The Ditsobotla Local Municipality cannot afford to allow Clover to close and relocate its operations as this will have a devastating effect on over 300 families, according to the Premier of North West, Job Mokgoro.
“Government depends on private companies that invest in our towns to create jobs. The closure of the Clover [plant] will have a negative economic impact on the Ditsobotla Local Municipality. We are going to do everything in our power to save the over 300 jobs,” he said in a statement.
Mokgoro also pointed out that the closure of the plant would ultimately have an impact on local farmers, as it processed about 350 000ℓ of milk every day.
About 250 000ℓ of this milk was sourced from KwaZulu-Natal and about 100 000ℓ from North West farmers, the statement said.
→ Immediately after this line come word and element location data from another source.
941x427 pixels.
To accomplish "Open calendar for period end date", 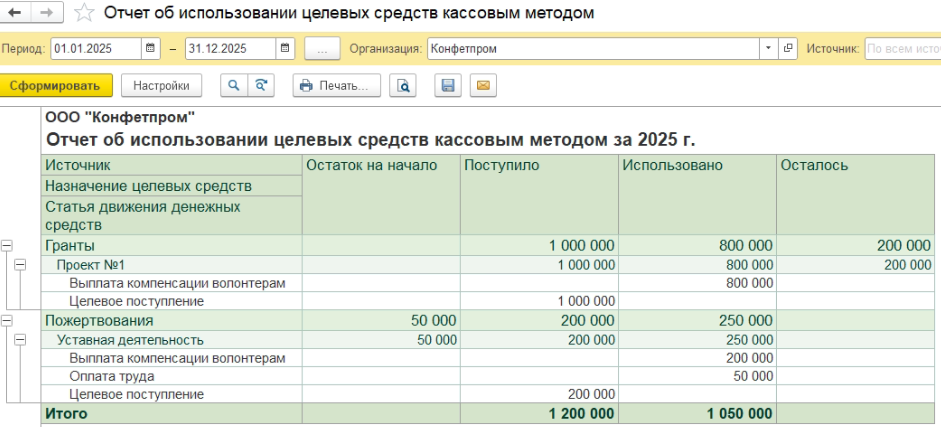I will pyautogui.click(x=286, y=48).
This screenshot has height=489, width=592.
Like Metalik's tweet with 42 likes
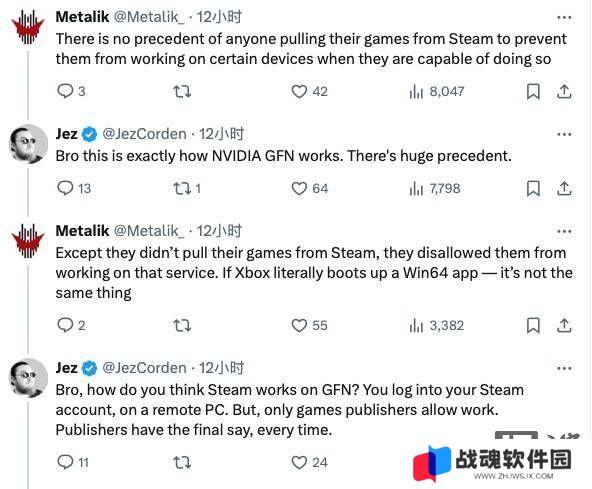(309, 91)
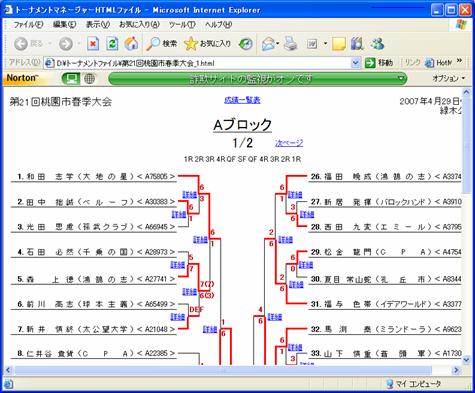
Task: Click the Print printer icon
Action: [x=291, y=44]
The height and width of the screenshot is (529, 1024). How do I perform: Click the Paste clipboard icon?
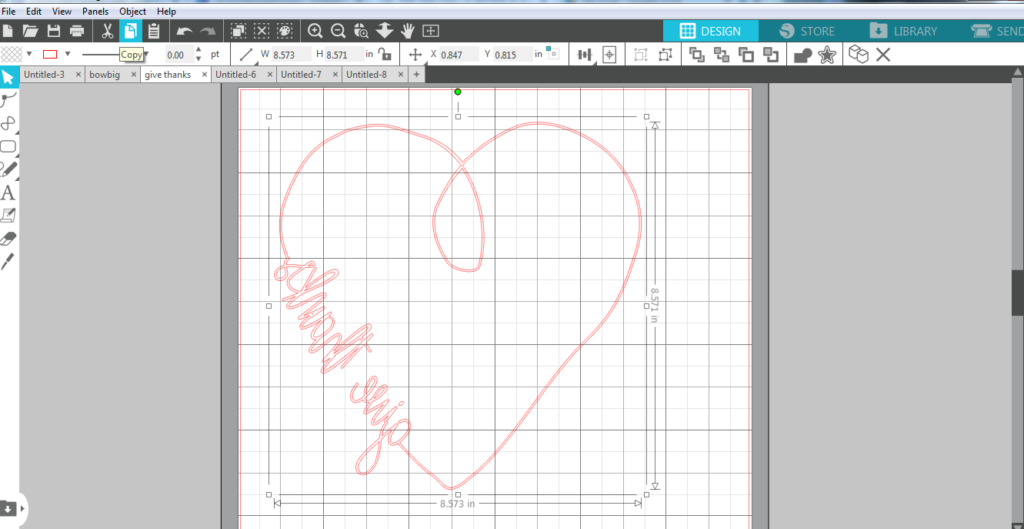pyautogui.click(x=154, y=31)

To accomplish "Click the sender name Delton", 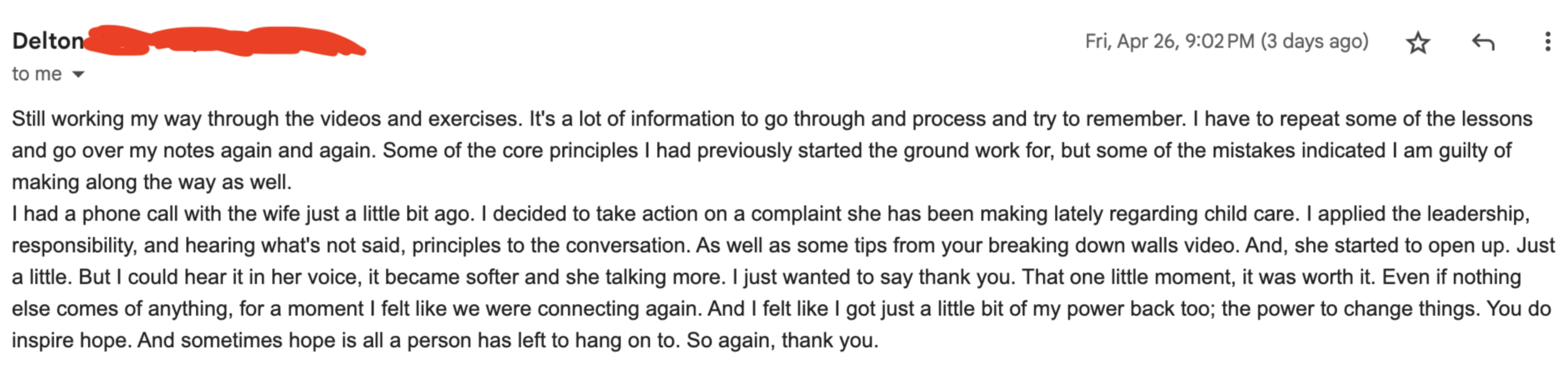I will 48,41.
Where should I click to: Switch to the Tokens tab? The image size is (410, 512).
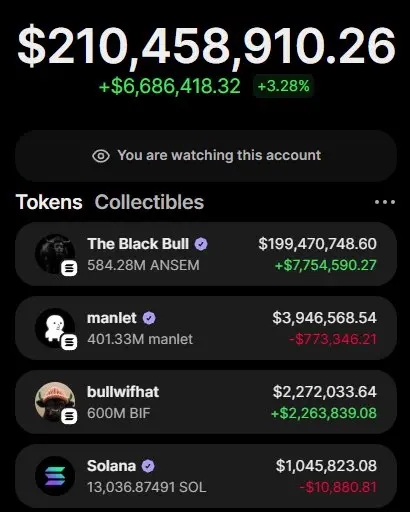(49, 202)
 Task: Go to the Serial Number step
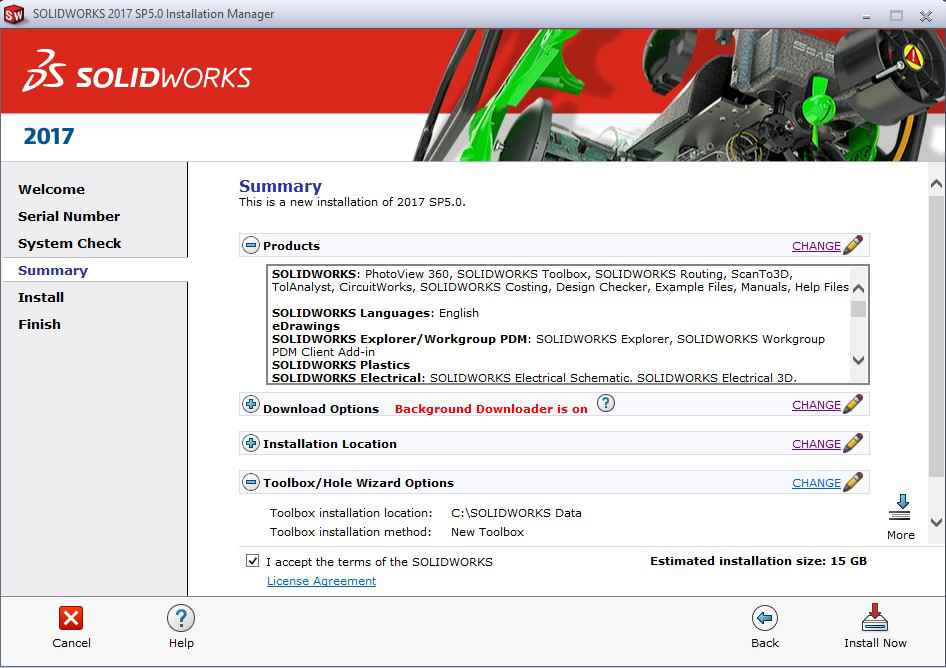coord(69,216)
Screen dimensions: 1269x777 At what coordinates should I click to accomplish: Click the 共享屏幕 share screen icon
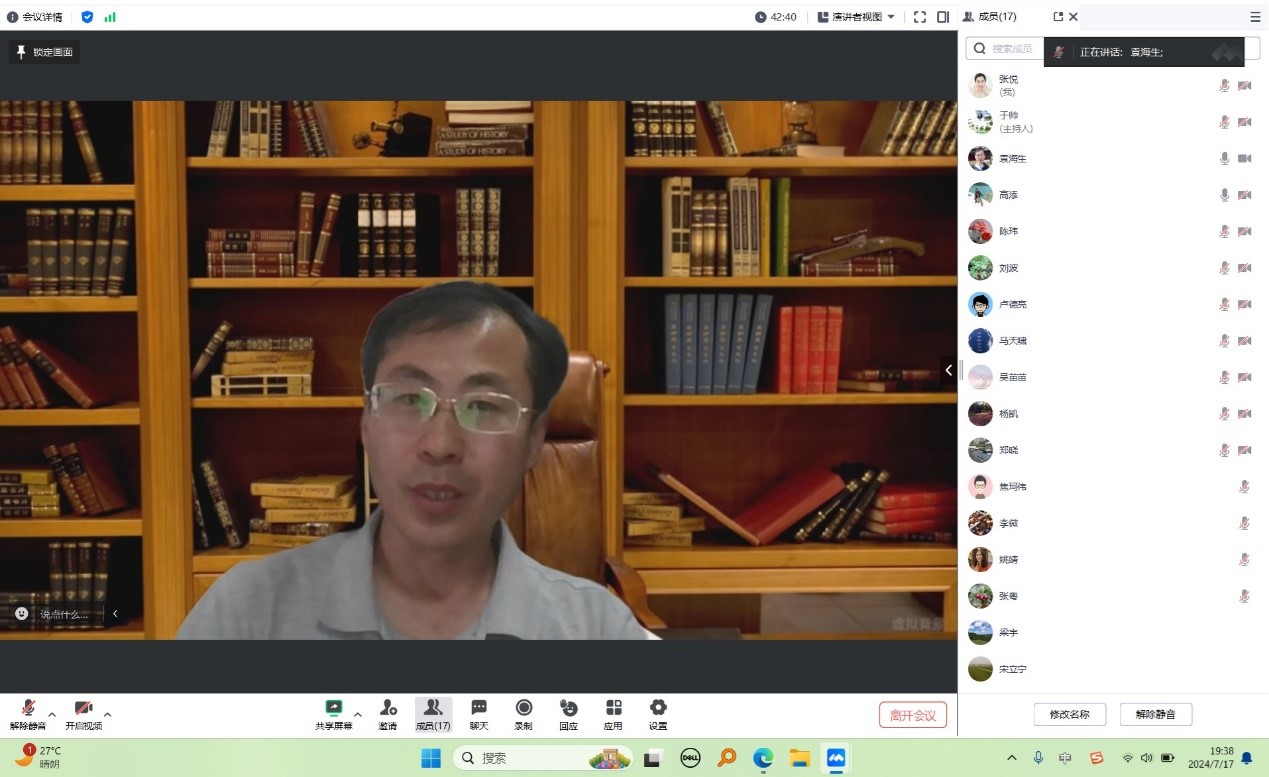pyautogui.click(x=334, y=708)
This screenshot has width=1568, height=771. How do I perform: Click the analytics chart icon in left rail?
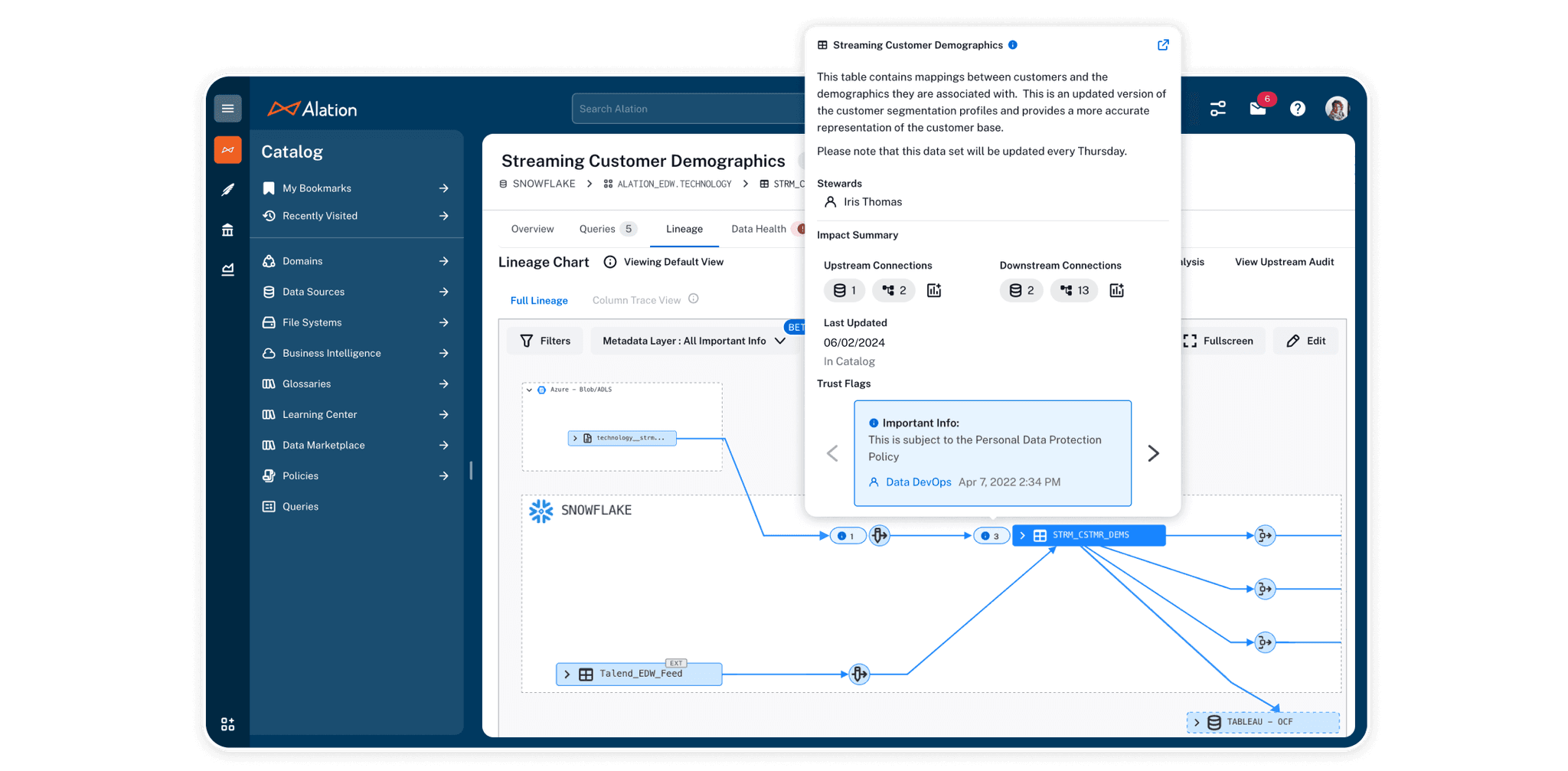[x=227, y=269]
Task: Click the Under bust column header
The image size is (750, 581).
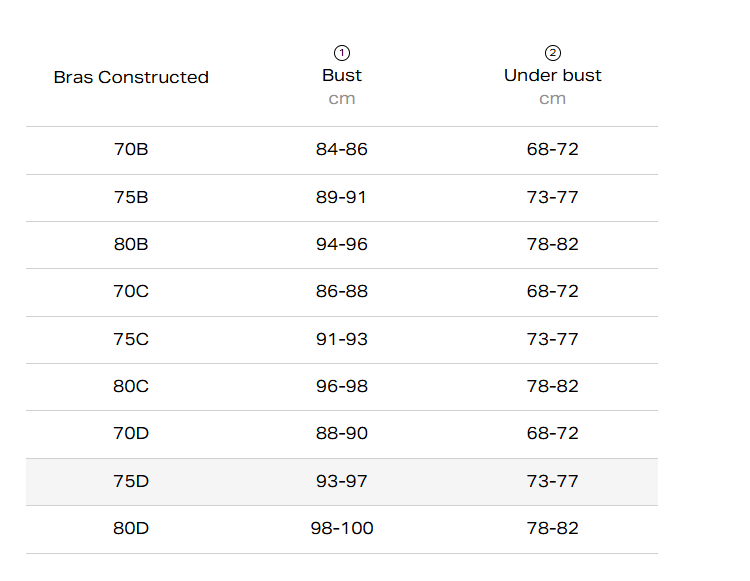Action: coord(553,75)
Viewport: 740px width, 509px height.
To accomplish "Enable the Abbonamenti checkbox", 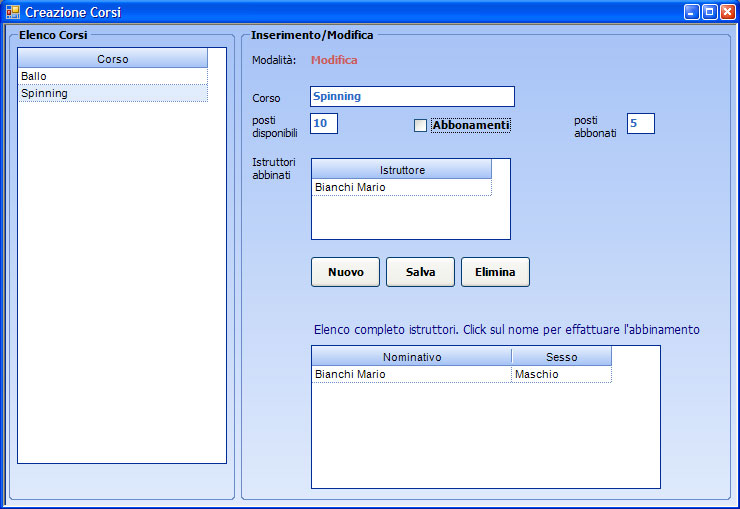I will [421, 125].

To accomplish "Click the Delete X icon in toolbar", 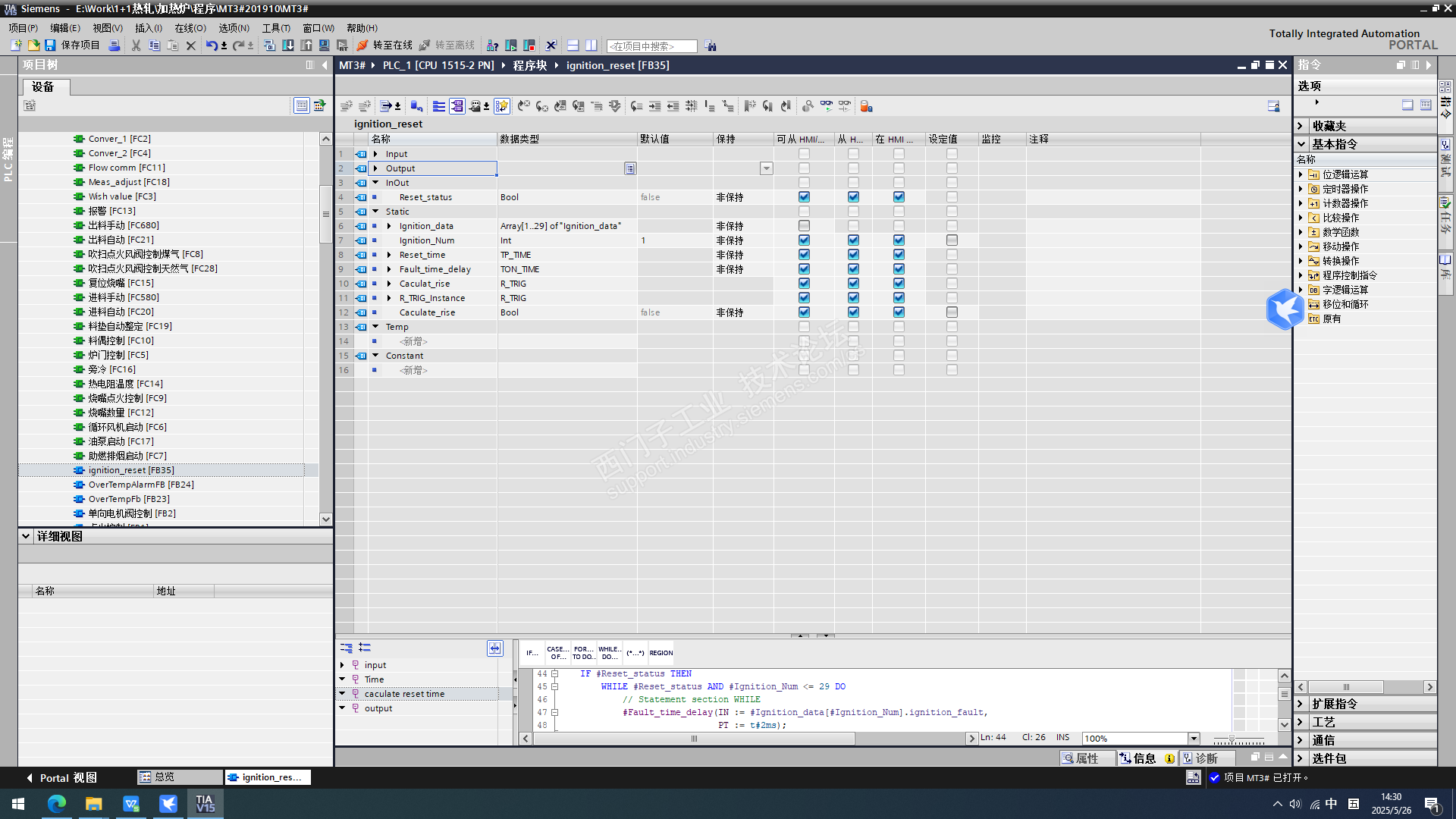I will pos(191,46).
Mokgoro was responding to Clover’s recent announcement that it would close down its cheese manufacturing plant in Lichtenburg and move it to Queensburgh near Durban.
The company cited disruptions in its operations due to poor water and electricity supply as some of the main reasons for the decision. It also indicated that the poor road infrastructure had increased operational costs tremendously, and was affecting its suppliers.
According to the statement, Clover employed about 380 permanent employees and about 40 temporary employees at the plant. It further employed about 20 general workers, 20 truck drivers and truck cleaners, while other employment opportunities emanated from the enterprise development programme such as sub-contracting.
Johan Strydom, a dairy farmer near Lichtenberg, told Farmer’s Weekly that Clover’s decision was not a shock to dairy farmers in the area, but rather to the municipality and the more than 300 employees who would lose their jobs.
According to Strydom, dairy farmers were informed of Clover’s decision to close the factory in 2019, due to the deterioration of the town and the area’s municipal services.
He added that dairy farmers would still be able to supply milk until later this month when the last section of the factory would be shut down.
He explained that the milk allocated to the Clover plant in Lichtenburg would be reallocated by Dairy Farmers South Africa to the Clover factory in Bloemfontein, as well as the Gaborone factory in Botswana.
Although there were still some aspects that needed to be clarified, such as possible price structure adjustments, he stressed that the closure of the factory would not have a major impact on dairy farmers in the area.